Zambia’s plan to plug a gaping budget deficit by more than doubling foreign bond issuance is sending dollar-borrowing costs to 14-month highs.
It could get worse, according to Oliver Saasa, a consultant who was briefed about the plan to raise as much as $2 billion in Eurobonds by a Finance Ministry official. The southern African nation may have to pay as much as 10 percent for the new debt, about 2 percentage points higher than yields on existing securities, he said.
Zambia’s finance ministry said last week the deficit would swell to more than 6 percent of gross domestic product, compared with a previous target of 4.6 percent, after the government exceeded budgeted expenditure and reversed a planned increase in mine taxes at a time when low copper prices are crimping revenue. That’s optimistic, according to the International Monetary Fund, which said in a report on Tuesday the shortfall could widen to 7.7 percent even with proposed spending cuts and a government salary freeze.
“I don’t know how they could get it so terribly wrong,” Saasa, the chief executive officer of Premier Consult Ltd. and a director at Stanbic Bank Zambia Ltd., said by phone from Lusaka, the capital, on Tuesday. “They are definitely going to get very expensive,” he said, referring to the planned Eurobond sale.
Yields on Zambia’s $1 billion of dollar notes maturing in April 2024 jumped 39 basis points on Wednesday to 8.21 percent, the highest since April 2014. The bonds pared declines on Thursday, with yields dropping 18 basis points to 8.04 percent by 8:07 a.m. in London. That compares with 6.32 percent for similar-maturity Nigerian dollar debt, 6.8 percent for Kenya and 9.46 percent for Ghana.

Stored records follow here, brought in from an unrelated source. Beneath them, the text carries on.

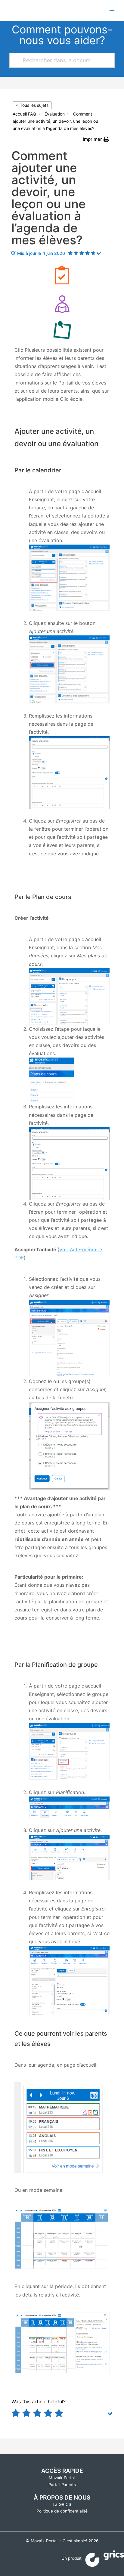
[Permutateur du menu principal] (112, 10)
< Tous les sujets (32, 105)
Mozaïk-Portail (62, 2477)
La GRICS (62, 2504)
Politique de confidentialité (62, 2511)
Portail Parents (62, 2484)
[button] (96, 139)
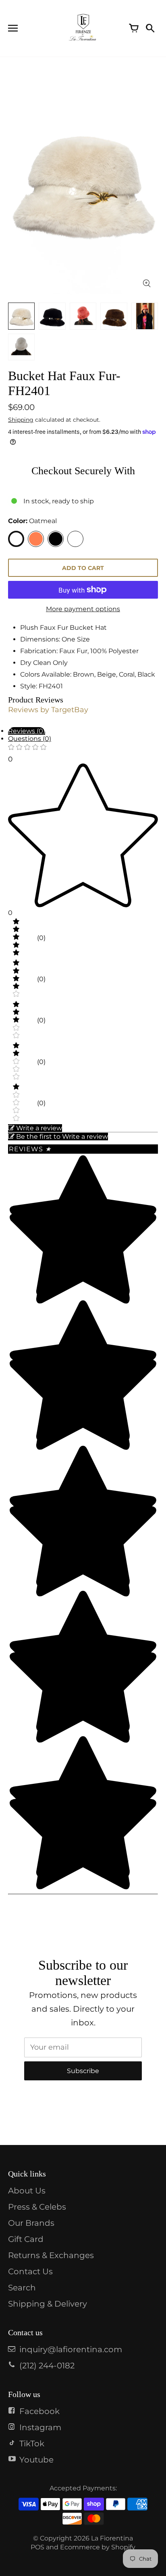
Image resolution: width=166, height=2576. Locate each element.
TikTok (31, 2443)
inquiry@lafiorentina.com (70, 2349)
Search (22, 2287)
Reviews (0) (26, 731)
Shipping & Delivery (47, 2304)
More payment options (83, 609)
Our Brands (31, 2223)
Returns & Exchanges (51, 2255)
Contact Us (30, 2271)
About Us (27, 2190)
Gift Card (26, 2239)
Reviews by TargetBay (48, 709)
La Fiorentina (112, 2538)
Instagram (40, 2427)
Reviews (30, 1149)
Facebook (39, 2411)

The southern African nation may start meeting investors over the planned sale in the first week of July, Saasa said. Finance Minister Alexander Chikwanda said Wednesday he has told parliament of the government’s intention to finance the 2015 deficit by selling Eurobonds. He declined to comment on how much Zambia plans to raise or give details on timing.

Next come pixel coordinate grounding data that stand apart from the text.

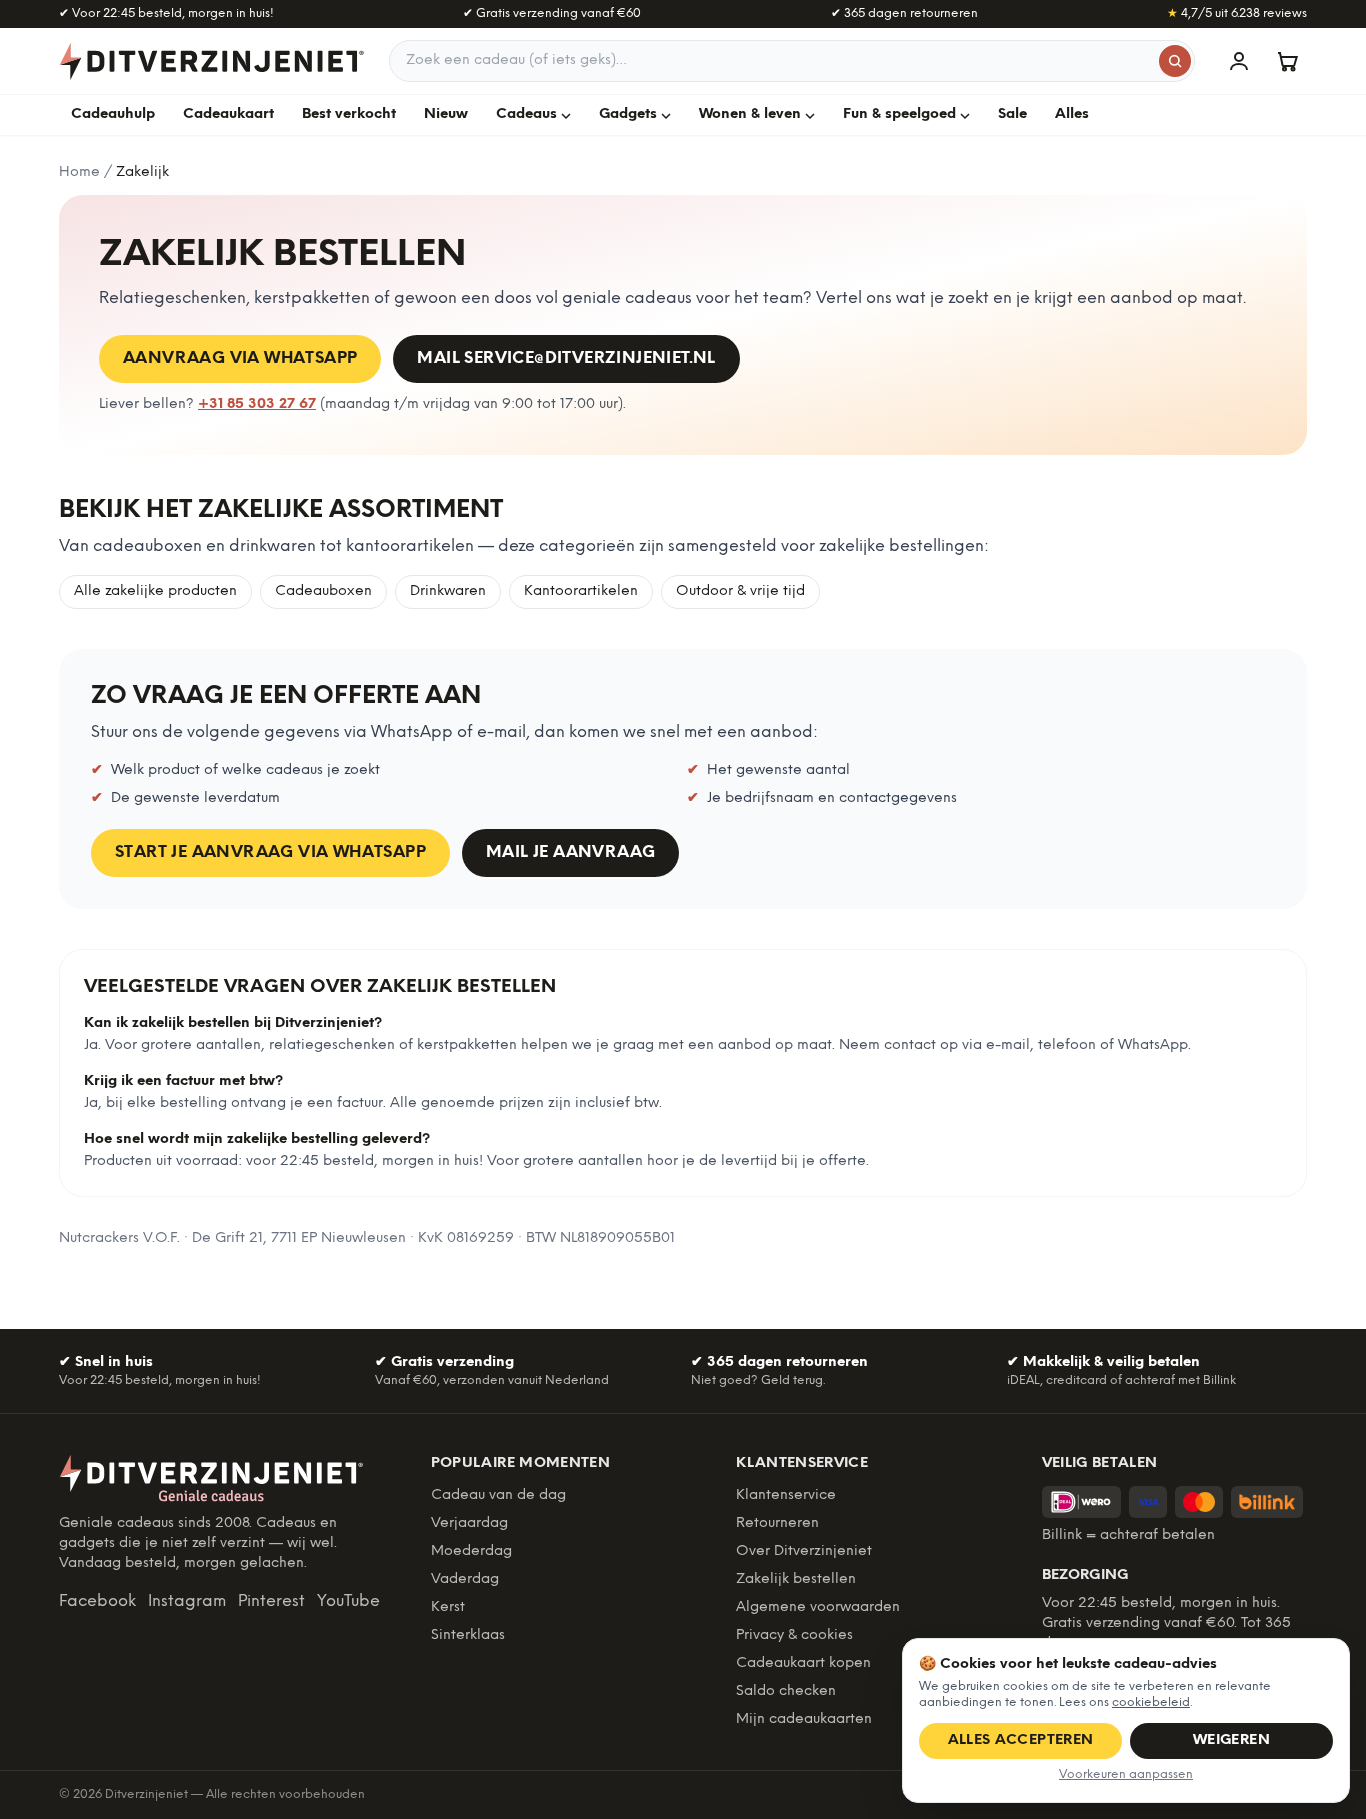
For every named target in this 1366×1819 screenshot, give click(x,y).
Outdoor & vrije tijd (740, 591)
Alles (1072, 114)
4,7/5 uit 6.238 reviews (1237, 13)
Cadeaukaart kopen (803, 1663)
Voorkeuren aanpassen (1126, 1774)
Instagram (187, 1601)
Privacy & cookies (794, 1635)
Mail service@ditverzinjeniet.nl (566, 358)
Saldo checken (786, 1691)
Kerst (448, 1607)
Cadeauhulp (113, 114)
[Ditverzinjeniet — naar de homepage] (212, 61)
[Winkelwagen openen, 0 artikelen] (1287, 61)
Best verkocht (349, 114)
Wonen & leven (750, 114)
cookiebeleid (1151, 1702)
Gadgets (628, 114)
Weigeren (1231, 1740)
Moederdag (471, 1551)
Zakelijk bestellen (796, 1579)
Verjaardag (469, 1523)
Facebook (97, 1601)
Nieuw (446, 114)
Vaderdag (465, 1579)
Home (79, 172)
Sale (1012, 114)
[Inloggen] (1239, 61)
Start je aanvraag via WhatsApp (270, 852)
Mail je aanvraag (570, 852)
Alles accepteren (1021, 1740)
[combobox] (792, 61)
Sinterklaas (468, 1635)
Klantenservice (786, 1495)
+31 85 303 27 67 (257, 404)
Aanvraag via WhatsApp (240, 358)
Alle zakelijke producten (155, 591)
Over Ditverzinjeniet (804, 1551)
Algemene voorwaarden (818, 1607)
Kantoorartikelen (581, 591)
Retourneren (777, 1523)
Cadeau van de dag (498, 1495)
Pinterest (271, 1601)
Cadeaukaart (228, 114)
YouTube (348, 1601)
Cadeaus (526, 114)
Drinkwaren (448, 591)
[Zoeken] (1175, 61)
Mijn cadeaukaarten (804, 1719)
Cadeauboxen (323, 591)
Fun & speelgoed (899, 114)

“If we go to the bond market we’ll go to the bond market,” he said.
Chikwanda cut this year’s economic growth target to 5.8 percent from a previous estimate of more than 7 percent. Zambia will save an estimated 5 billion kwacha ($673 million) through “rationalizing” spending by starting new projects only when current ones are completed, he said.
The country is Africa’s biggest copper producer after the Democratic Republic of Congo. The metal, which accounts for 10 percent of Zambia’s gross domestic product, more than 70 percent of export earnings and 12 percent of government revenue, according to the IMF, has dropped 14 percent over the past year in London. Elections next year pose the risk that Zambia may renege on promises to cut spending, the Washington-based Institute of International Finance Inc. said in a report last month.
Increased external borrowing may lift Zambia’s annual debt-servicing costs to about $500 million, from $150 million, Chikwanda said.
Moody’s Investors Service last month cut its outlook on Zambia’s Eurobonds to negative, citing increasing debt costs as one of the reasons.
In its report, the IMF expressed concern that Zambia’s increased reliance on external funding may place too great a burden on state finances and urged the government to avoid “excessive” foreign debt. Other measures, including tax increases, should be used to narrow the budget shortfall, the IMF said.
“It would be prudent to limit debt-financed spending to critical public infrastructure projects,” the Washington-based lender said. “If the deficit is not reduced, the fiscal position will become unsustainable.”